Preocupa más, si cabe, el apunte totalitario que supone eliminar la separación de poderes. Reducido a su obediencia el legislativo, el ejecutivo libra hoy una gran batalla para someter al judicial, a la par que ocupa instituciones y organismos fundamentales, creados para garantizar los derechos y la libertad de los ciudadanos. Producto también de esa ambición desmedida, se ha potenciado la ignorancia, la manipulación, la desinformación,… y, en consecuencia, la sumisión; manifestaciones propias de un país atónito. En este proceso juega un papel indeseable la destrucción del lenguaje; palabras, palabros, palabres y expresiones retóricas vacías contribuyen a la expansión del pensamiento único (lo correcto). Nada escapa a la omnipresencia del poder político, a su intromisión en todos los órdenes de la vida individual, familiar y social, en una especie de carrera sin límite.
La trivialización de cuestiones trascendentales favorece que, en los últimos meses, se hayan multiplicado los desatinos, como la implantación amoral de disposiciones descargando la responsabilidad de la práctica del aborto sobre personas menores de edad.
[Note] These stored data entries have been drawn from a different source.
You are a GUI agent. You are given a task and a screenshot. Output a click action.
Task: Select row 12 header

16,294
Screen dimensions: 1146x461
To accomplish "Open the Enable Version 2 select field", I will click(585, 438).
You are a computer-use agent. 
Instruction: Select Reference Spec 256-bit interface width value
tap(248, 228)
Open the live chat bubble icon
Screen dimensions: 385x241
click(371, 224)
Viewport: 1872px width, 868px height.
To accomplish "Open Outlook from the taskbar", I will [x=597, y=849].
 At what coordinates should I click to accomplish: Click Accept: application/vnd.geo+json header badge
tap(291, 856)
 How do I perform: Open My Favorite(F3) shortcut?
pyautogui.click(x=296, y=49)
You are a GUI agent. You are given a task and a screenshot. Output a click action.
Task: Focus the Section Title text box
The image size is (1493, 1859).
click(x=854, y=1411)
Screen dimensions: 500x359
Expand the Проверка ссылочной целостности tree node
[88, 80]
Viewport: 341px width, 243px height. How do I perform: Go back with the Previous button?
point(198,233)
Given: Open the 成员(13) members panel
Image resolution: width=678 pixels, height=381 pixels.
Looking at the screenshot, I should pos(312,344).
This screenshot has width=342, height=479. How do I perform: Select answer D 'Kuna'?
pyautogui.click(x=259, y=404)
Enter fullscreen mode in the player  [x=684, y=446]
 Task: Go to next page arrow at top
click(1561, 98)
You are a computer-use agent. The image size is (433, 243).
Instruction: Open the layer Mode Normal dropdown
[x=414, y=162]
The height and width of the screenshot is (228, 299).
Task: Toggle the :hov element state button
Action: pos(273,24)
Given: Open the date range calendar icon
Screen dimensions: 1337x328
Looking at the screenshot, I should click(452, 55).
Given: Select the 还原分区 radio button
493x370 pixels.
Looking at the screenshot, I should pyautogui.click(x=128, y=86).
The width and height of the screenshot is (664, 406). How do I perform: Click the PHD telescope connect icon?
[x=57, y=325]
O la ley de memoria histórica que, tras la imposición de lo que hemos de pensar, nos señala lo que debemos recordar; hurtándonos el pasado, el presente y el futuro en libertad. Igualmente la llamada ley trans que potencia en muchas personas, según denuncian destacados psiquiatras, la sensación de necesidad de un cambio de género, inducido por la propaganda favorable, que conduce a la adopción de medidas irreversibles, cuando aún no se ha llegado a una edad en la que puedan afirmar su verdadera condición. Tampoco destaca por su moderación la ley de protección animal, que provoca la satisfacción de los animalistas pero, a la vez, la inquietud de amplios colectivos sociales.
A la vista del carácter extremado de esta última norma, puestos a elucubrar sin límites, ¿por qué no pensar en cambiar a los gobernantes que padecemos por animales? Sí estos, desde el poder, pusieran en práctica las múltiples virtudes y bondades que se les suponen y, en justa reciprocidad con la consideración recibida de nuestro gobierno, nos iría seguramente mejor. Algo apuntaba Samaniego cuando concluía: «De modo que es sabido/Que ya solo se matan los humanos/En envidiar la suerte a sus hermanos». La imaginación es el único campo que no debiera tener límites.